# Selected excerpt
Over the last three years, shares in storage company Big Yellow (LSE: BYG) have doubled. That’s stunning growth and it could be repeated. Certainly, it may take more than just over three years to do so, but Big Yellow has the potential to deliver 100% returns in the long run.
A key reason is its dominant position within the Greater London storage market. Although it’s by no means a monopolistic market structure, Big Yellow commands a relatively high level of brand awareness in what’s a rapidly growing sector. With the population of London and the south east continuing to soar, demand for storage space is likely to rise and Big Yellow could be a major beneficiary.
With Big Yellow forecast to grow its bottom line by 12% in each of the next two years, it remains an exceptional growth stock. In fact, if this rate was to continue over the next five-and-a-half years and Big Yellow maintained its current rating, it would cause a rise in the company’s share price of 87%. Add to this an annual yield of 3.6% and the total return could be over 100% in little over five years.
Power player
Similarly, shares in British American Tobacco (LSE: BATS) have doubled in recent years. However, unlike Big Yellow Group they’ve taken around six years to do so. Looking ahead, 100% total returns could be on offer since British American Tobacco continues to deliver relatively high and resilient earnings growth. For example, in the next two years it’s forecast to increase its bottom line by 8.5% per annum and assuming this continues in the next six years, it will be sufficient for a share price rise of 63%.
However, that assumes no change in the company’s price-to-earnings (P/E) ratio of 18.1. With a number of consumer goods companies trading on P/E ratios of well over 20 (such as Unilever and Reckitt Benckiser, which have P/E ratios of 22.4 and 24.9, respectively), British American Tobacco could warrant a higher valuation. If it was to trade on a P/E ratio of 20, it would equate to an additional return of 10%. When this is added to a yield of just over 4% in each of the six years (i.e. a total income return of 27%) it means a total return of 100% over the next six years.

# Data extracts
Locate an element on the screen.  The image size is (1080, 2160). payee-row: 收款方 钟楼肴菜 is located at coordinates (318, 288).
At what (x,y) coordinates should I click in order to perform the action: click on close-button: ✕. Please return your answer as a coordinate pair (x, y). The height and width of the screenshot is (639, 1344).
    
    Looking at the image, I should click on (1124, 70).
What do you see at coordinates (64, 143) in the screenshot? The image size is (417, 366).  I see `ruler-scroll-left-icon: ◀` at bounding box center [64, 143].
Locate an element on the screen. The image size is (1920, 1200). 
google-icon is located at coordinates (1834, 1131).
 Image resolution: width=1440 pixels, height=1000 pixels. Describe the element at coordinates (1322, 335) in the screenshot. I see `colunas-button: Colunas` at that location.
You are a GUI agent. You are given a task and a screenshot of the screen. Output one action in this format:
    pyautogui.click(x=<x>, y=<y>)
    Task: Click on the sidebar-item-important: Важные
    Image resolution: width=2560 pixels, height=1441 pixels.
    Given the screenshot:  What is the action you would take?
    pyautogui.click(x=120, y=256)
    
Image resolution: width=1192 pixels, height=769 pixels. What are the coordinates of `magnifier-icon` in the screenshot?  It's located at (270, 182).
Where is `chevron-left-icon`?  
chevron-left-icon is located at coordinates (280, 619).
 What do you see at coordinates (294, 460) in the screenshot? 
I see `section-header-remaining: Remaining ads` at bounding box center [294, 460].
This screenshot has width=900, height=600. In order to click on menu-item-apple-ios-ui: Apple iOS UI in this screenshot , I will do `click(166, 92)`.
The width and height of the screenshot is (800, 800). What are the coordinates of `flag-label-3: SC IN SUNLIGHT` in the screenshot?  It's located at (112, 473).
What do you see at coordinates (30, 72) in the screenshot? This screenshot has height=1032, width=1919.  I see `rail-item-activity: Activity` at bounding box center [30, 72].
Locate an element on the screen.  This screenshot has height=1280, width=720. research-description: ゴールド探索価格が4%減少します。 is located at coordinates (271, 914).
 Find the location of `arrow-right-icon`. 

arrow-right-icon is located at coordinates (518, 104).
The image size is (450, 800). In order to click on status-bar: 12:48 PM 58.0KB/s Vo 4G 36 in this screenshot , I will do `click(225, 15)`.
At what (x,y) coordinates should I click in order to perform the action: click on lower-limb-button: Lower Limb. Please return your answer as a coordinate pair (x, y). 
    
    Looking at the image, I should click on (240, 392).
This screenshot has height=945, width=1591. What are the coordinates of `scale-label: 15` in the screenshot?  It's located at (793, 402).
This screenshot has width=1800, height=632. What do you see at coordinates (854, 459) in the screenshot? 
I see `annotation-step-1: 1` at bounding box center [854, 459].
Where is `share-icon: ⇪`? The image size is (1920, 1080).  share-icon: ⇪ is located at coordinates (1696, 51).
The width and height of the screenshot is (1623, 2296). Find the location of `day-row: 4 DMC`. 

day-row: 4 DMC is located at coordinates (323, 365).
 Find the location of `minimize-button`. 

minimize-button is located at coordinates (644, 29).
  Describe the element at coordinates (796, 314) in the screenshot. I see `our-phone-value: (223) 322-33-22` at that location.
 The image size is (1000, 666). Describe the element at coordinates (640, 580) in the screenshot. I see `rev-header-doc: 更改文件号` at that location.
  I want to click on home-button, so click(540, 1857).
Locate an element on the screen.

# What the task requires
Continue the article on Big Yellow and British American Tobacco shares from its last sentence.

# Answer to this task
Meanwhile, AstraZeneca’s (LSE: AZN) share price also could double over the medium-to-long term. Perhaps surprisingly given recent patent woes, its shares are now trading twice as high as eight years ago. Looking ahead, it may take the company less time than that to double again since it has a bright future resulting from the investment it made in buying other companies and treatments through which to counter its patent cliff.
In fact, AstraZeneca has repeatedly said it expects sales to double by 2023. While this won’t guarantee a doubling of its share price, it should go a large part of the way towards doing so, as investor sentiment is likely to improve if the company can deliver. And with AstraZeneca having a yield of 4.7%, the income return alone in that seven-year period could equate to as much as 38%. As such, and while the path to 100% returns may be less clear than for Big Yellow or British American Tobacco, AstraZeneca could still repeat its share price performance of the last eight years in the long run.